Weil es aber mehr zu sagen gibt, als in ein Bild passt, hat es sich so eingespielt, dass ich meist thematische Blöcke abhandle. Einmal geht es um die Sonne, beim nächsten Mal um Asteroiden und so weiter. Die Texte schreibe ich vor, wenn ich Zeit habe. Meistens zeichne ich dann auch schon einen Block und mache an einem Tag zehn bis zwanzig solcher Bilder. Wer alle Beiträge am Ende des Jahres gesehen hat, kennt die Grundlagen der Astronomie.

Sie haben ja einige Bücher zum Thema publiziert. Werden Ihre Kreidezeichnungen ebenfalls den Weg in ein gedrucktes Buch finden?

In diesem Fall eher nicht. Ich habe dieses Projekt nur für Instagram geplant. Allerdings habe ich überlegt, alle Beiträge am Ende des Jahres als PDF zur Verfügung zu stellen, falls jemand die Bilder verwenden will, etwa für einen Vortrag oder in der Schule.

Sie verweisen bei Instagram für weiterführende Diskussionen auf Ihren Blog Astrodictium Simplex. Warum?

Ich wollte jedes Bild auch auf meinem Blog publizieren, auch für mich, weil es sich dort besser archivieren lässt. Ich dachte auch, dass dort eine Diskussion einfacher ist. Dabei stimmt das gar nicht. Die, die auf Instagram unterwegs sind, diskutieren auch dort.

Grundsätzlich gab es natürlich die Idee, dass meine Blogleser somit auf meinen Instagram-Kanal aufmerksam werden und meine Instagram-Kontakte zu meinem Blog finden. Meist überschneidet sich das aber gar nicht und die Medien laufen getrennt voneinander.

Sie bloggen, schreiben Bücher, halten Vorträge, haben einen Podcast und vieles mehr. Haben Sie ein Lieblingsmedium?

Das Schreiben ist das, was mir am leichtesten fällt und mir auch am meisten Spaß macht. Hier kann ich einfach eine Geschichte erzählen, so wie bei meinem letzten Buch „Eine Geschichte des Universums in 100 Sternen“. Wenn ich schreibe, habe ich allerdings keine direkte Interaktion mit den Leserinnen und Lesern und bekomme nur verzögert Feedback. Trete ich mit einem Vortrag oder im Theater auf, bekomme sofort eine Rückmeldung vom Publikum.

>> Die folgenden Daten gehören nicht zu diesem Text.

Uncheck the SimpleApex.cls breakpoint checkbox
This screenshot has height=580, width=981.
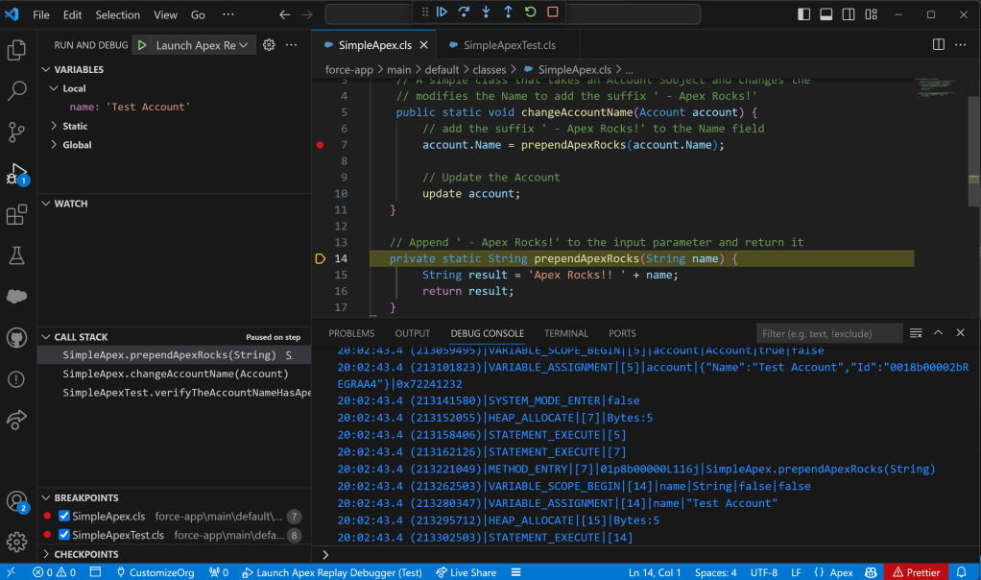pyautogui.click(x=64, y=517)
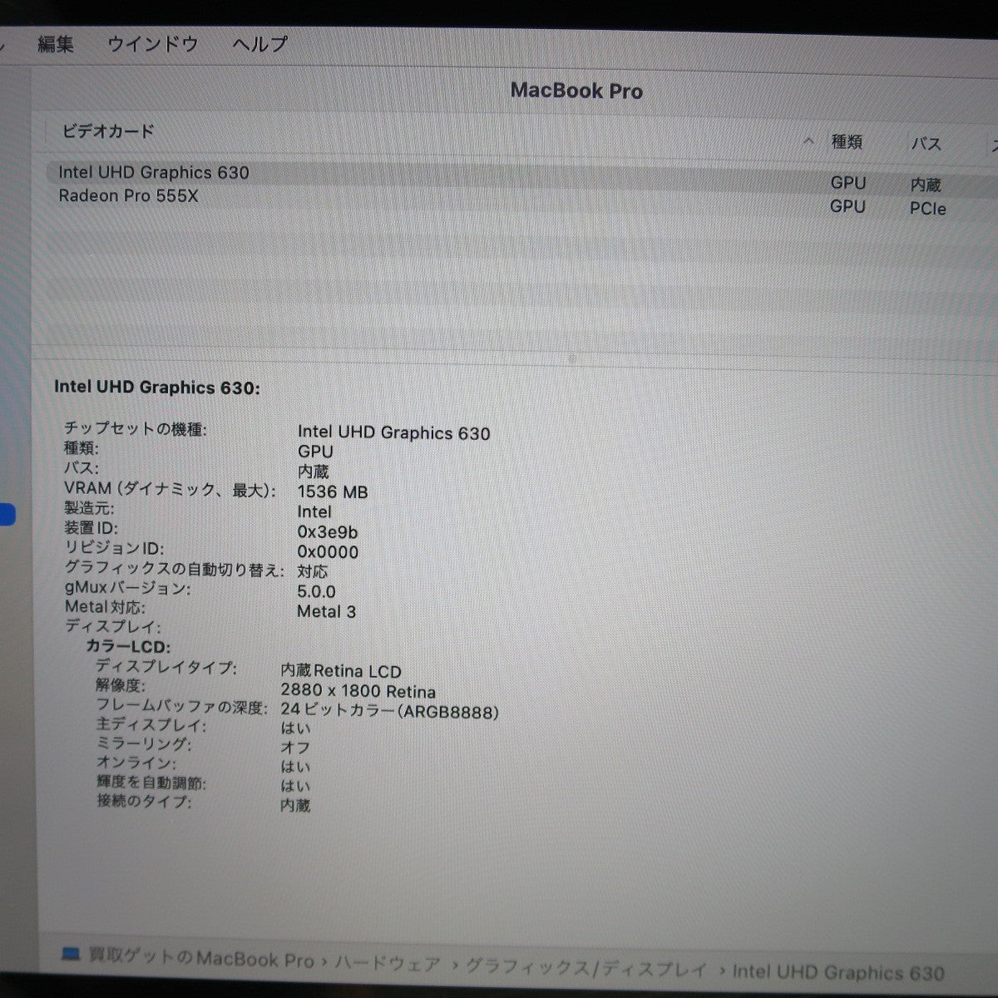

Auch mein Podcast „Sternenstunde“ ist so ein experimentelles Projekt, das mir großen Spaß macht und gut läuft. Menschen, die mich dort hören, fragen mich dann wiederum beispielsweise für Vorträge an. Bei Instagram habe ich viel gelernt und die Followerzahl steigt konstant an, innerhalb des laufenden Jahres hat sie sich mehr als vervierfacht. Also klappt auch dieses Experiment ganz gut.

Sie sind in der Kommunikation Autodidakt und probieren Dinge gerne einfach mal aus. Was für Tipps haben Sie für Wissenschaftlerinnen und Wissenschaftler, die selbst mit dem Kommunizieren starten wollen?

Einfach machen und nicht alles zu Tode denken. Naturgemäß wollen Wissenschaftlerinnen und Wissenschaftler alles planen. Man kann aber auch einfach mal überlegen, warum die eigene Wissenschaft cool ist, sich dann ein Medium aussuchen und loslegen.